## Exercise set
A. Answer these questions about the court opinion on Eagle Aviation's contract suit:
(i) What single cause of action does the complaint allege?
(ii) In which state is the FSG office that the plaintiff first telephoned?
(iii) Who bears the burden of proving the facts needed to support personal jurisdiction?
B. Write the next part of the court opinion on Eagle Aviation's contract suit, picking up after its last sentence.

The Complaint of Eagle Aviation, Inc. (hereafter “Eagle”) alleges only one cause of action, breach of contract. The following are the pertinent facts as gleaned from the complaint. None of the three defendants is a resident of the state of South Carolina (¶¶ 2 and 3). The subject of the suit is an alleged breach of contract for the sale of an airplane owned by the two individual defendants, Galin and Lindeman (¶¶ 7 and 14). Defendant FSG was “[a]t all times relevant hereto ... the exclusive authorized agent of the defendants Dr. Galin and Mr. Lindeman regarding the sale of the aircraft in dispute,” and plaintiffs offer to purchase the aircraft was “extended to defendant FSG, as authorized representative of the defendants Dr. Galin and Mr. Lindeman” (MI 6 and 7). Defendant FSG accepted plaintiff’s offer to sell plaintiff the aircraft (¶ 7). Plaintiff deposited $50,-000.00 into “defendant FSG’s account as a credit against the full purchase price of the aircraft” (¶ 10).

By affidavit of defendants, other uncon-troverted facts were established, all of which were admitted by plaintiff at oral argument of the motions. None of the defendants is present in South Carolina, nor do any of them have agents, offices, property or agents for service of process in this State. None of the three makes sales calls in this State, nor have any of them published advertising in purely South Carolina publications. Plaintiff initiated contact with defendant FSG by telephoning FSG’s office in Connecticut. This initial contact and subsequent telephone conversations led to a May 3, 1988, offer letter being mailed from plaintiff in South Carolina to FSG in Connecticut; this letter offer was signed by FSG’s Frederick Hen-ninger on May 4 in Connecticut, and was returned via telecopier that date to plaintiff’s South Carolina location. A pre-pur-chase inspection was conducted by plaintiff in Connecticut. Plaintiff prepared and sent a form “Aircraft Sale Agreement” to defendant FSG in Connecticut on or about May 18, 1988. This form agreement was signed by plaintiff, but was never signed by any one of the defendants; it indicated plaintiff intended delivery of the plane to take place in Connecticut.

ANALYSIS

It is plaintiff’s burden to prove facts necessary to support personal jurisdiction. Nicholas v. Buchanan, 806 F.2d 305, 307 (1st Cir.1986). Alleging that the suit arises out of a contract to be performed in South Carolina, plaintiff asserts that personal jurisdiction over this defendant exists pursuant to section 36-2-803 of the Code of Laws of South Carolina Annotated (1977) (the “long-arm statute”) Complaint 114. Although the parties are in disagreement as to the application of the State’s long-arm statute, the Court finds that it need not reach this issue.

## Rows
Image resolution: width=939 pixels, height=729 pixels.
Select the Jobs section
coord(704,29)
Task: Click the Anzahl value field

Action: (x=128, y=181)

## Answers below
A.
(i) Breach of contract.
(ii) Connecticut.
(iii) The plaintiff.

B.
South Carolina has interpreted its long-arm statute to grant as broad a reach of jurisdiction as is constitutionally permissible. See Triplett v. R.M. Wade & Co., 261 S.C. 419, 200 S.E.2d 375, 378-79 (1973) (dictum). For this reason, as the Fourth Circuit explained in Hardy v. Pioneer Parachute Co., Inc., 531 F.2d 193, 195 (4th Cir.1976), the long-arm statute question “collapses into” the due process analysis. Id.

The due process clause of the Fourteenth Amendment provides that a nonresident defendant cannot be subjected to personal jurisdiction in a forum unless he has sufficient “minimum contacts” with the forum state. International Shoe Co. v. Washington, 326 U.S. 310, 316, 66 S.Ct. 154, 158, 90 L.Ed. 95 (1945). “[A] defendant will not be haled into a jurisdiction solely as a re-suit of ‘random,’ ‘fortuitous,’ or ‘attenuated contacts,’ ” [Burger King Corp. v. Rudzewicz, 471 U.S. 462, 474, 105 S.Ct. 2174, 2183, 85 L.Ed.2d 528 (1985) (citations omitted)] or due to the “unilateral activity of another party or a third person.” Helicopteros Nacionales de Columbia, S.A. v. Hall, 466 U.S. 408, 417, 104 S.Ct. 1868, 1873, 80 L.Ed.2d 404 (1984); World-Wide Volkswagon Corp. v. Woodson, 444 U.S. 286, 298, 100 S.Ct. 559, 567, 62 L.Ed.2d 490 (1980).

There is nothing before the Court here that indicates the defendants purposefully availed themselves of the privilege of conducting business activities in South Carolina to the extent necessary to find personal jurisdiction over them in this case; rather, the Court finds that defendants’ relations with South Carolina were unique and insignificant, and that it was plaintiff’s —not defendants’ — acts that form the basis for the claim of jurisdication here. Cancun Adventure Tours, Inc. v. Underwater Designer Co. 862 F.2d 1044 (4th Cir.1988). To find jurisdiction over defendants under the facts here presented would be to act contrary to the dictates of Fourth Circuit precedent.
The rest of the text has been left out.